Friday, January 30, 2004


My mention that I started teaching through Teach For America led to an email from a student considering applying to TFA herself. I am happy to answer questions about TFA, but I really only want to do it once, so I'm posting about it. My comments assume that you already know a bit about what Teach For America is and how it works.

Overall, I'd say that TFA is a well-run organization. In my experience, they ask for feedback regularly (at least from Corps Members) and act on it. They seem to have a true commitment to recruiting a diverse corps of teachers as far as gender and race are concerned; while not perfect, I do believe they strive to get better and better. I would recommend TFA if you are
  • interested in teaching but not absolutely sure of it as a career choice
  • strongly committed to teaching in under-resourced schools (urban or rural) and looking for a way to get started

Summer institute is a miserable experience for nearly everyone. You live in a god-awful dorm, wake at the crack of dawn to teach in a very hot summer school, spend part of the day struggling with the baby steps of teaching and the rest of the day in classes and workshops, and spend your evenings planning, grading, meeting with various people, and fighting for the copier. Oh, and by the way - all that planning and teaching is done with a randomly assigned team of three new teachers. And the food isn't very good. If you have lots of experience talking about race, class and other "diversity issues," you will find yourself frustrated and annoyed by the most basic things other corps members don't seem to understand. If you're brand new to these topics, or skeptical of their value, you'll find yourself overwhelmed and occasionally attacked. Welcome to Institute.

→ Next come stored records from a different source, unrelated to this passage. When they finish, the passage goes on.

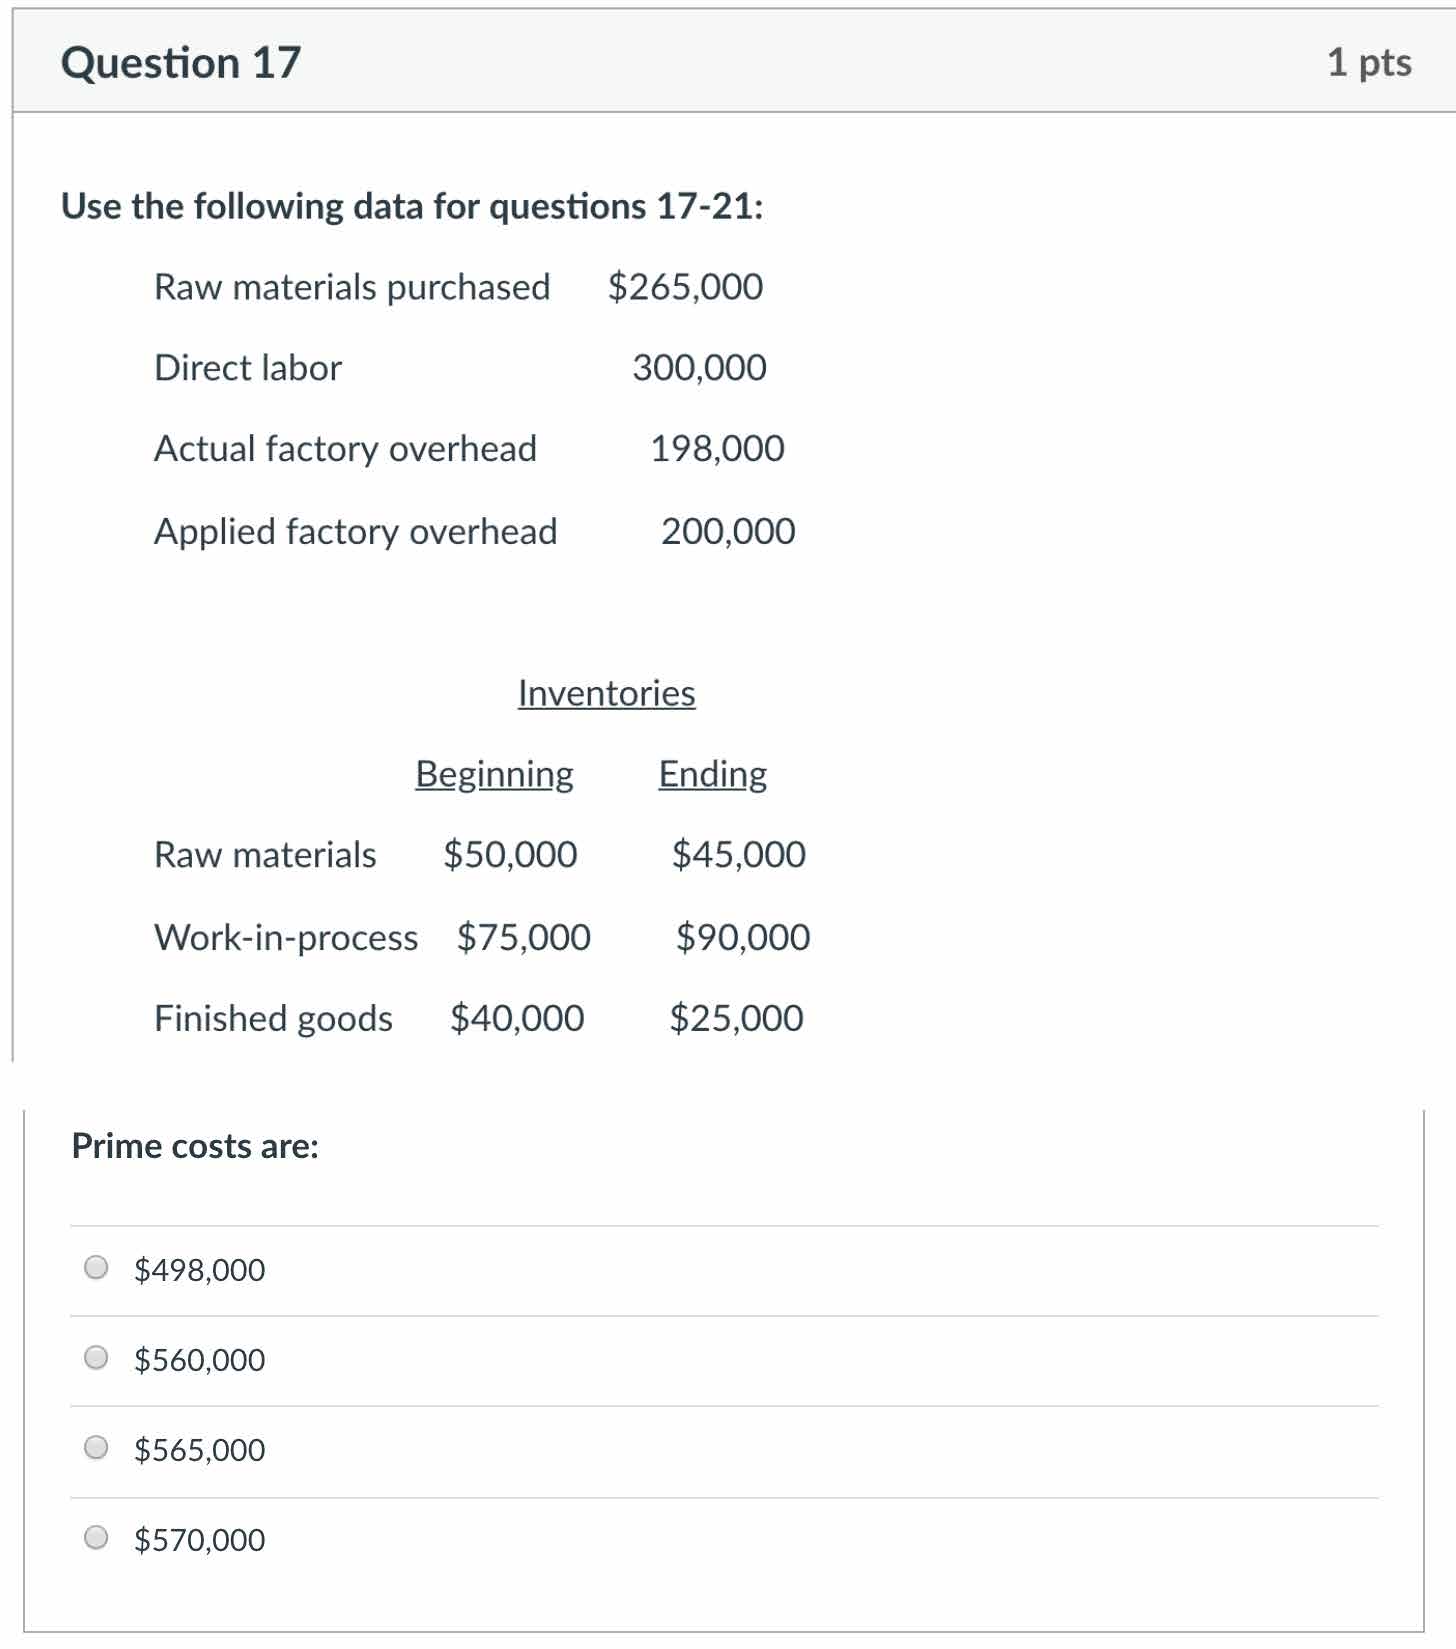Pick the $565,000 radio button
1456x1649 pixels.
pyautogui.click(x=96, y=1447)
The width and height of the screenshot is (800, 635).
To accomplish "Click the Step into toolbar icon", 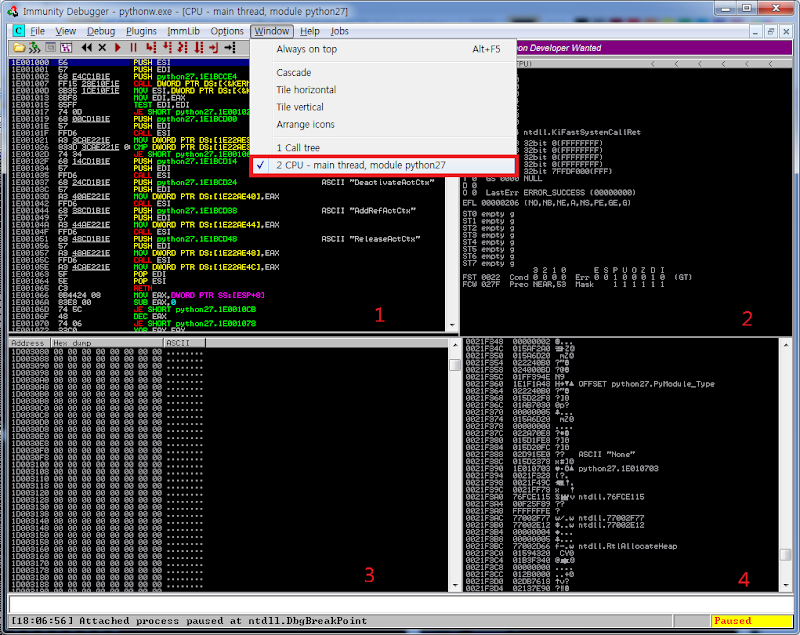I will tap(151, 48).
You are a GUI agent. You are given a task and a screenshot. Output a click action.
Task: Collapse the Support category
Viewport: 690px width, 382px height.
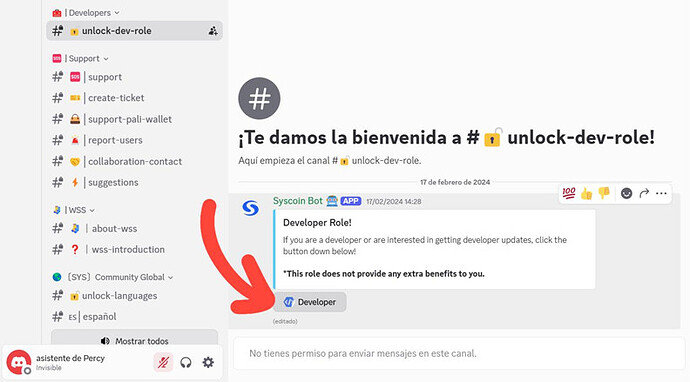pyautogui.click(x=81, y=59)
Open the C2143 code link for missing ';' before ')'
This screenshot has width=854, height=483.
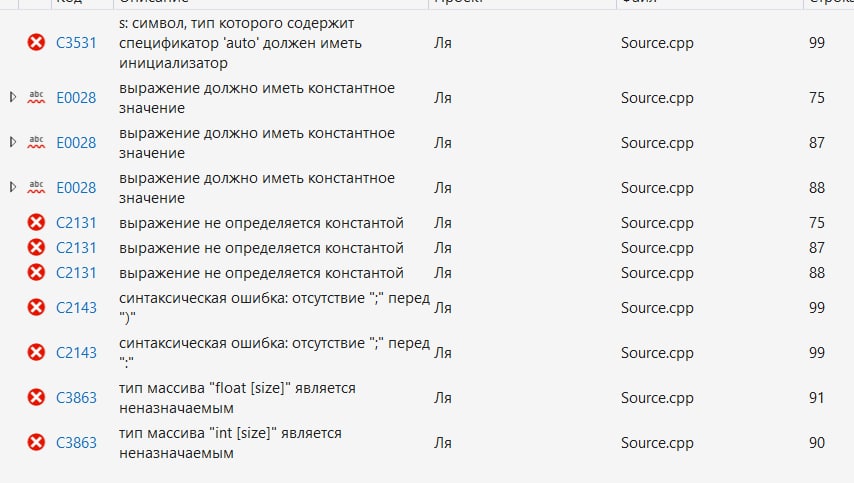(x=76, y=307)
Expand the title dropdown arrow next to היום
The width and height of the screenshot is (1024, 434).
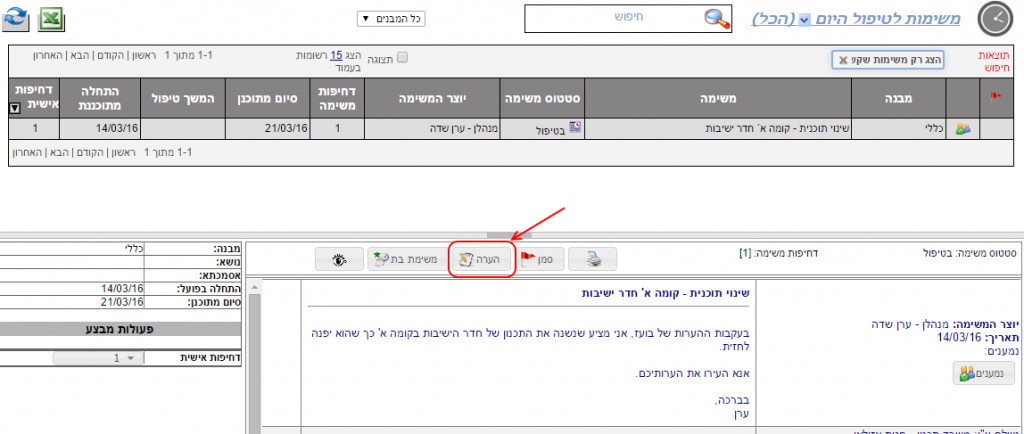(x=804, y=20)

Teaching - In the fall, you will be placed in a teaching position somewhat similar to what you hoped you'd be teaching. The first few weeks will be a whirlwind from which you'll wake up to find chaos in your classroom. Some corps members will rapidly restore order and never miss a beat afterwards, but most will continue to struggle with the many demands of teaching the most needy (and often the most difficult) students in overcrowded schools with few resources and few real sources of support. You'll have a program director at your regional office who will observe you occasionally, answer your questions, constantly challenge you to do better, suggest ideas for increasing student learning in your classroom. You will find teachers in your school who will understand what you're going through and offer support and advice. You might have a mentor (if you're in NY, that mentor could be me! Hi C. & B.!). At the end of the first year, you'll reflect on what worked and did not work and come back in the fall ready for round 2... and many will find year 2 soooo much easier than year 1, but many will still struggle. I was still struggling - a LOT - after two years. Those who stay after finishing their 2 year commitment often become truly great teachers.

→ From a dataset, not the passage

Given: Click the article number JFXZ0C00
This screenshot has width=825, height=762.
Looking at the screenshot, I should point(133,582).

During these two years, you will have moments - maybe even a lot of them - when you love your students, love your job, wouldn't want to do anything else. You will learn and understand things about poverty and race in the United States that you could never understand from a college course. You will help a kid get free violin lessons or pass his first reading test or learn to use a microscope or [insert inspirational story here]. A few kids will start coming to help you in your classroom during lunch because they like spending time with you and talking with you about their lives.

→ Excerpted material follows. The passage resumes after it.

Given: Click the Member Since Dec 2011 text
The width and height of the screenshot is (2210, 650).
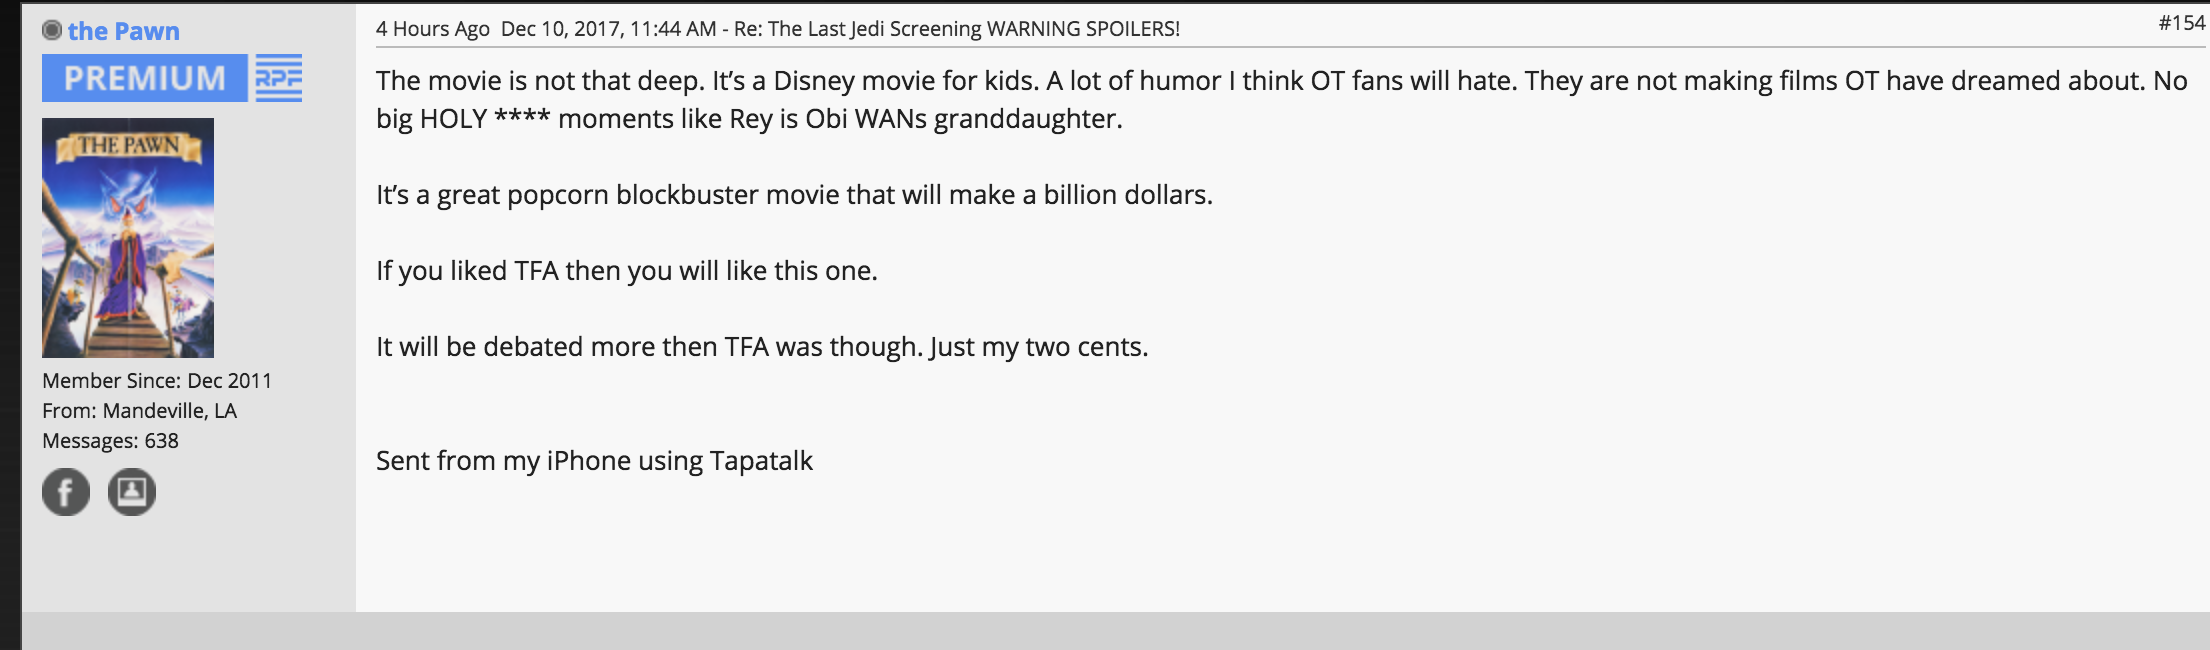Looking at the screenshot, I should (x=157, y=381).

TFA, like every organization, has internal politics that can be annoying or worse. I don't think the internal politics at TFA are that bad, given what I've come across in schools and other organizations! But you might notice that some corps members seem to be "stars" while others, well... aren't. There's also a "Corps Member Improvement Program during Institute which was very controversial while I was there. The program directors and other staff members do their best to help you while maintaining very high expectations of your work and commitment to your students' learning - the P.D.'s will listen and offer advice, but they will not encourage whining or hold your hand. How well you get along with your P.D. can make a huge difference in your TFA experience; it can be helpful to get to know other regional office staff if you aren't clicking with your P.D. TFA is going through an expansion right now at the same time that many cities are setting up their own alternative certification pathways that compete with TFA. I've heard about problems finding placements for corps members in the last two years. There were also some Americorps funding issues last spring, but I don't know what the final result was.

I would say that if you are interested in teaching in the kinds of schools where TFA places corps members, you would be wise to apply to TFA. You will get more support and advice through TFA as you would through any other program to my knowledge. I highly recommend pursuing a master's in education during your TFA years, especially if you are planning to stay in teaching, because you'll need it for certification, you'll probably get a discount, and you'll want to know more about teaching than Summer Institute alone can provide.

I hope this doesn't come across as too negative; I think it's crucial to understand that teaching - especially in the TFA program - is really, really hard. Know what you're getting into! Do it because you're committed to educational equity, not to pad your resume (there are easier ways!). Spend as much time as possible observing schools before you apply, so you can think realistically about what teaching entails.